A hate crime is never an isolated act; it is usually triggered and fostered by hate speech, consisting of discourses that express disdain, hatred, prejudice, etc. Such discourses are performed not only in direct face-to-face communication through public and private conversations, but they also take place online, in political discussions, in the media, as well as in other institutional contexts. Hate crimes may also follow from hate-oriented communication practices based on other communication levels, such as voice, body language and images. Finally, racist discourse often does not simply consist in explicit hatred, prejudice and disdain, but it may also take the form of an apparently benevolent recognition of the differences that presupposes a stereotypisation of an individual’s cultural and social identity. In this case, what may seem like a respectful recognition of differences masks underlying stereotypes and prejudices that ultimately become labels and stigmas for the individuals.
Furthermore, it has become increasingly difficult for judges, the police, politicians and the public to identify whether a physical offence is triggered by xenophobia, because it has to be interpreted within the context in which it has taken place. For this reason, it is often the case that ‘racial’ hate crimes are not recognised as such, which leads to an underestimation of the phenomenon. Treating crimes that are motivated by ‘racial’ hatred as non-‘racial’ crimes leads to the violation of fundamental human rights. It is therefore essential that law enforcing and legal authorities, along with journalists and politicians, have tools for correctly identifying the motivation that underlies such criminal acts.

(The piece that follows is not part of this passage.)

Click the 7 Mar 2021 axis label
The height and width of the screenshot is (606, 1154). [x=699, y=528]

The project sets out to address two different needs:
- to provide tools to distinguish between non-‘racial’ and ‘racial’ physical violence. Indeed, it is difficult to identify when there is a ‘racial’ motivation behind a physical offence, because it has to be interpreted within the context in which it has happened.
- to define tangible criteria for identifying non-physical, ‘racially’-marked offences, based on verbal, paraverbal, non-verbal and visual communication practices in written, spoken, as well as interactional discourses.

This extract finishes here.